[DATA LISTING]

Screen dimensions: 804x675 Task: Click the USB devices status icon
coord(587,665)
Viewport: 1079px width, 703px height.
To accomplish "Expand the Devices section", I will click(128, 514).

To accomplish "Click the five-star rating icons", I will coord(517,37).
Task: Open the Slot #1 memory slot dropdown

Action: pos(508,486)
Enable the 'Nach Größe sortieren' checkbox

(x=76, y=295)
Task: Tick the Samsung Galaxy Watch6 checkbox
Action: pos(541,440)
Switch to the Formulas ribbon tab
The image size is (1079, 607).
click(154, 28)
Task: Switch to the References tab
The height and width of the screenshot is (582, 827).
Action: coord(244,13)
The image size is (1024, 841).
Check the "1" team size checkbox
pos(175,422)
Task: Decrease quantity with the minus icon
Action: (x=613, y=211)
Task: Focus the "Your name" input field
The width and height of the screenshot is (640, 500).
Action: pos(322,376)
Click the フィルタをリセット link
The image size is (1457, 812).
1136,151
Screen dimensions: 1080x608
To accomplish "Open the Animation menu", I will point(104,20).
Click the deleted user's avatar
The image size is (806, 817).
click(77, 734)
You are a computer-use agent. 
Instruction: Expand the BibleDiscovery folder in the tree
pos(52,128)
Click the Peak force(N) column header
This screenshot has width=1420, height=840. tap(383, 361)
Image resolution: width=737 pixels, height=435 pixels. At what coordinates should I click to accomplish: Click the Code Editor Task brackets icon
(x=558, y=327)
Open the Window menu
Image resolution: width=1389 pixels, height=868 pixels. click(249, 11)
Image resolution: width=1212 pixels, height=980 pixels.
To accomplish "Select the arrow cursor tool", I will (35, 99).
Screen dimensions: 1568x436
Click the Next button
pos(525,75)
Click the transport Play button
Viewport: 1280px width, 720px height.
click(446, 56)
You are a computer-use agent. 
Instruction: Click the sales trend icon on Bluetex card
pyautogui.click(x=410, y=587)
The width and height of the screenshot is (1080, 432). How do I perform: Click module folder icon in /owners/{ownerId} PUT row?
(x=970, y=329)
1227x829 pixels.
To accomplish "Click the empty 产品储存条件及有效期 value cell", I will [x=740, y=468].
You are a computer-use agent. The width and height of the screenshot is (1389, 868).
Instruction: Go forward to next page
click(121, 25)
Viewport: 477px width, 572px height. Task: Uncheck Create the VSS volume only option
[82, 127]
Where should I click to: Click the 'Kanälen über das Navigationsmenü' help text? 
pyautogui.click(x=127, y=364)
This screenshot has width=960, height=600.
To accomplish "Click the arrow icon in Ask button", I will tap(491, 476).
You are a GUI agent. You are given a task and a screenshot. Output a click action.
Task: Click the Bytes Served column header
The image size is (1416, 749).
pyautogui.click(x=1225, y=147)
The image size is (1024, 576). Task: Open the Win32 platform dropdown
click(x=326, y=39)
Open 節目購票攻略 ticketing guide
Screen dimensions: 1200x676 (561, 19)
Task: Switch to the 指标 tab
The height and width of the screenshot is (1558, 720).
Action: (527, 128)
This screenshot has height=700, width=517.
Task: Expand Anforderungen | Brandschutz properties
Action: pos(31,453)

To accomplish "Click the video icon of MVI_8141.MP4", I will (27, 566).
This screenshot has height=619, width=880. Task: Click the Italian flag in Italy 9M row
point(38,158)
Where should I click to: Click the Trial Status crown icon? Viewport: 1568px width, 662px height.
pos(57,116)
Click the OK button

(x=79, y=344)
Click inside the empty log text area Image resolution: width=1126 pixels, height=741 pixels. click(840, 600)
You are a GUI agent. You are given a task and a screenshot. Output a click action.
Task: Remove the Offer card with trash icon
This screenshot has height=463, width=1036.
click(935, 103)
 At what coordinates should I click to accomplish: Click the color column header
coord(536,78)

[/DATA LISTING]

▶ _EXERCISE INSTRUCTIONS_
Restate the records in full, keeping every word as it is.

▶ _SOLVED EXERCISE_
Screen dimensions: 804x675 Task: Click the USB devices status icon
coord(587,665)
Viewport: 1079px width, 703px height.
To accomplish "Expand the Devices section", I will click(128, 514).

To accomplish "Click the five-star rating icons", I will coord(517,37).
Task: Open the Slot #1 memory slot dropdown

Action: pos(508,486)
Enable the 'Nach Größe sortieren' checkbox

(x=76, y=295)
Task: Tick the Samsung Galaxy Watch6 checkbox
Action: pos(541,440)
Switch to the Formulas ribbon tab
The image size is (1079, 607).
click(154, 28)
Task: Switch to the References tab
The height and width of the screenshot is (582, 827).
Action: coord(244,13)
The image size is (1024, 841).
Check the "1" team size checkbox
pos(175,422)
Task: Decrease quantity with the minus icon
Action: (x=613, y=211)
Task: Focus the "Your name" input field
The width and height of the screenshot is (640, 500).
Action: pos(322,376)
Click the フィルタをリセット link
The image size is (1457, 812).
1136,151
Screen dimensions: 1080x608
To accomplish "Open the Animation menu", I will point(104,20).
Click the deleted user's avatar
The image size is (806, 817).
click(77, 734)
You are a computer-use agent. 
Instruction: Expand the BibleDiscovery folder in the tree
pos(52,128)
Click the Peak force(N) column header
This screenshot has width=1420, height=840. tap(383, 361)
Image resolution: width=737 pixels, height=435 pixels. At what coordinates should I click to accomplish: Click the Code Editor Task brackets icon
(x=558, y=327)
Open the Window menu
Image resolution: width=1389 pixels, height=868 pixels. click(249, 11)
Image resolution: width=1212 pixels, height=980 pixels.
To accomplish "Select the arrow cursor tool", I will (35, 99).
Screen dimensions: 1568x436
Click the Next button
pos(525,75)
Click the transport Play button
Viewport: 1280px width, 720px height.
click(446, 56)
You are a computer-use agent. 
Instruction: Click the sales trend icon on Bluetex card
pyautogui.click(x=410, y=587)
The width and height of the screenshot is (1080, 432). How do I perform: Click module folder icon in /owners/{ownerId} PUT row?
(x=970, y=329)
1227x829 pixels.
To accomplish "Click the empty 产品储存条件及有效期 value cell", I will [x=740, y=468].
You are a computer-use agent. The width and height of the screenshot is (1389, 868).
Instruction: Go forward to next page
click(121, 25)
Viewport: 477px width, 572px height. Task: Uncheck Create the VSS volume only option
[82, 127]
Where should I click to: Click the 'Kanälen über das Navigationsmenü' help text? 
pyautogui.click(x=127, y=364)
This screenshot has width=960, height=600.
To accomplish "Click the arrow icon in Ask button", I will tap(491, 476).
You are a GUI agent. You are given a task and a screenshot. Output a click action.
Task: Click the Bytes Served column header
The image size is (1416, 749).
pyautogui.click(x=1225, y=147)
The image size is (1024, 576). Task: Open the Win32 platform dropdown
click(x=326, y=39)
Open 節目購票攻略 ticketing guide
Screen dimensions: 1200x676 (561, 19)
Task: Switch to the 指标 tab
The height and width of the screenshot is (1558, 720).
Action: (527, 128)
This screenshot has height=700, width=517.
Task: Expand Anforderungen | Brandschutz properties
Action: pos(31,453)

To accomplish "Click the video icon of MVI_8141.MP4", I will (27, 566).
This screenshot has height=619, width=880. Task: Click the Italian flag in Italy 9M row
point(38,158)
Where should I click to: Click the Trial Status crown icon? Viewport: 1568px width, 662px height.
pos(57,116)
Click the OK button

(x=79, y=344)
Click inside the empty log text area Image resolution: width=1126 pixels, height=741 pixels. click(840, 600)
You are a GUI agent. You are given a task and a screenshot. Output a click action.
Task: Remove the Offer card with trash icon
This screenshot has height=463, width=1036.
click(935, 103)
 At what coordinates should I click to accomplish: Click the color column header
coord(536,78)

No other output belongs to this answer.